Tuesday, 30 April 2019 Written by Graeme Marsh

Prior to the release of Catfish and the Bottlemen’s second album, 2016’s ‘The Ride’, frontman Van McCann didn’t holding off on singing its praises. Needless to say, it wasn’t quite as brilliant as he was making out, although the public seemed to like it and elevated the LP to the top of the UK chart. It also made the top 30 in the US, which is no mean feat.

McCann hasn’t been so vociferous this time round, perhaps feeling no need for extra self-promotion after their breakthrough and with famed producer Jacknife Lee (U2, R.E.M.) on board for the recording process in Ireland.

‘The Balance’ starts off in typical Catfish fashion with lead single Longshot. From the very first line, McCann’s vocal performance mirrors so much of what has gone before—one lyric delivered in a laid back, low-key style and the next in a more vigorous almost-shout.
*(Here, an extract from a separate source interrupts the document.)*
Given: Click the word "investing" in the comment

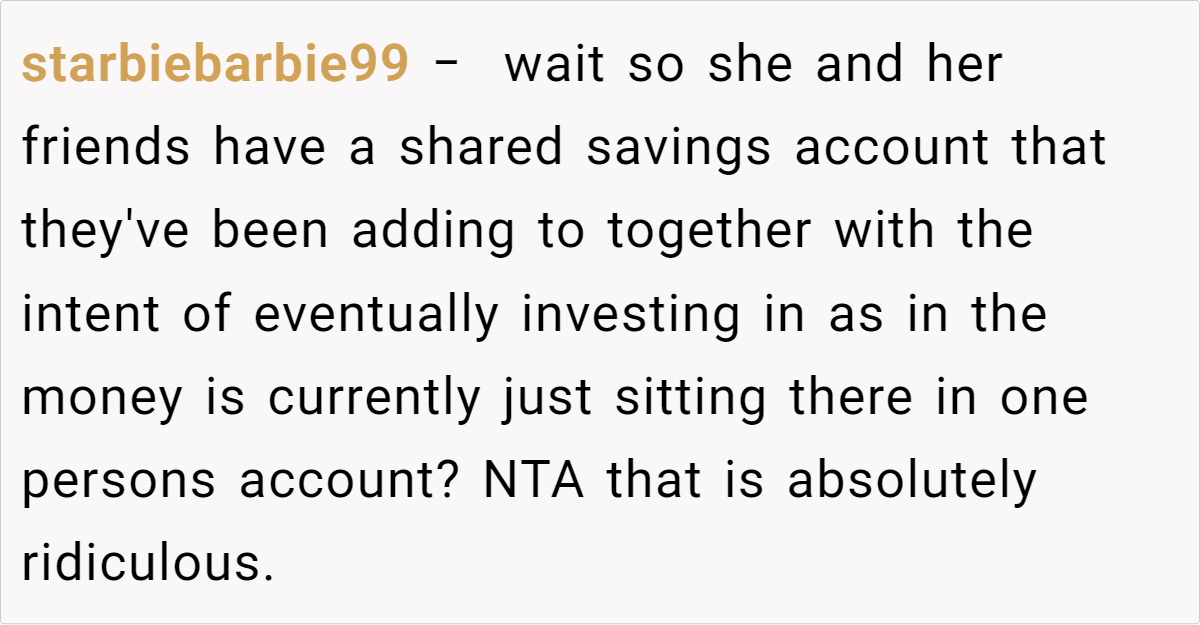Looking at the screenshot, I should [631, 314].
Coupled with the band’s decision to persist with a stop/start pace throughout a song, there’s a nagging feeling early on that they’re lingering in a familiar place. Longshot is not a bad song—it boasts a decent chorus—but haven’t we heard this all before?
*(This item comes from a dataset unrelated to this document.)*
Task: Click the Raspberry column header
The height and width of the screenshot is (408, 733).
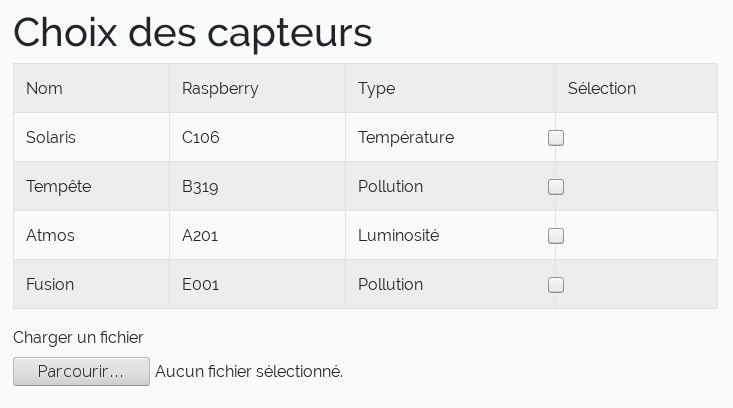Action: point(220,88)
The singles then keep on coming, in release order. Fluctuate’s rapid verses, slower bridge and even slower chorus reveal their favourite song structure, and that infuriating trait of avoiding one pace for an entire song, but another solid hook offers some respite. 2All and also Conversation follow the same old blueprints.
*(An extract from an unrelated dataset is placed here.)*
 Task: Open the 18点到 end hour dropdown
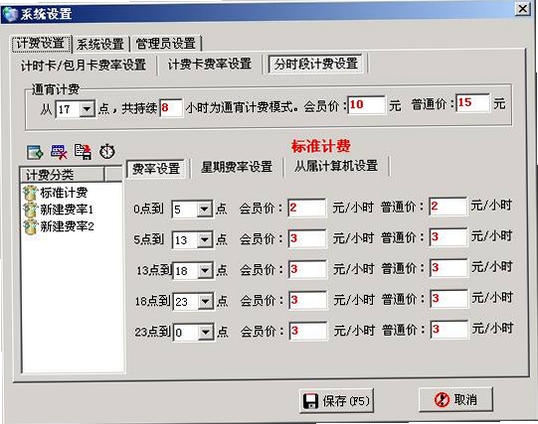click(206, 302)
“Basically, I do this all the time,” McCann sings during Basically, hitting the nail on the head. It’s almost as though they’re mocking their audience with so many songs built within an identical framework. Again, it’s not that it’s terrible, rather that it’s all too samey. There isn’t a single moment on ‘The Balance’ where the listener is rocked back on their heels by something unexpected.

Overlap bears similarities to Franz Ferdinand, with those stop/start urges impossible to leave out it seems. Mission and, in particular, Sidetrack are home to great choruses, with the latter providing the biggest highlight of all.

Aside from an undeniably loyal fanbase, ‘The Balance’ is likely to leave most listeners bored. Catfish and the Bottlemen appear set in a mould that they can’t break out of, and even their insistence on using single word song titles is now becoming tiresome. Their sound hasn’t really matured since their debut and, despite maintaining a consistent standard, they’re not reaching the next level.

Catfish And The Bottlemen Upcoming Tour Dates are as follows:

Tue April 30 2019 - DUBLIN Olympia Theatre
Thu May 02 2019 - BRIGHTON Centre
Sat May 04 2019 - COVENTRY Ricoh Arena - Ericsson Indoor Arena
Sun May 05 2019 - CARDIFF Motorpoint Arena Cardiff
Tue May 07 2019 - SHEFFIELD FlyDSA Arena Sheffield
Wed May 08 2019 - MANCHESTER Arena
Sat July 13 2019 - GLASGOW Green
Sun July 14 2019 - LONDON Gunnersbury Park
Mon November 04 2019 - BIRMINGHAM Arena Birmingham
Tue November 05 2019 - NEWCASTLE UPON TYNE Utilita Arena
Sun November 10 2019 - LIVERPOOL M&S Bank Arena
Mon November 11 2019 - LEEDS first direct Arena

Click here to compare & buy Catfish And The Bottlemen Tickets at Stereoboard.com.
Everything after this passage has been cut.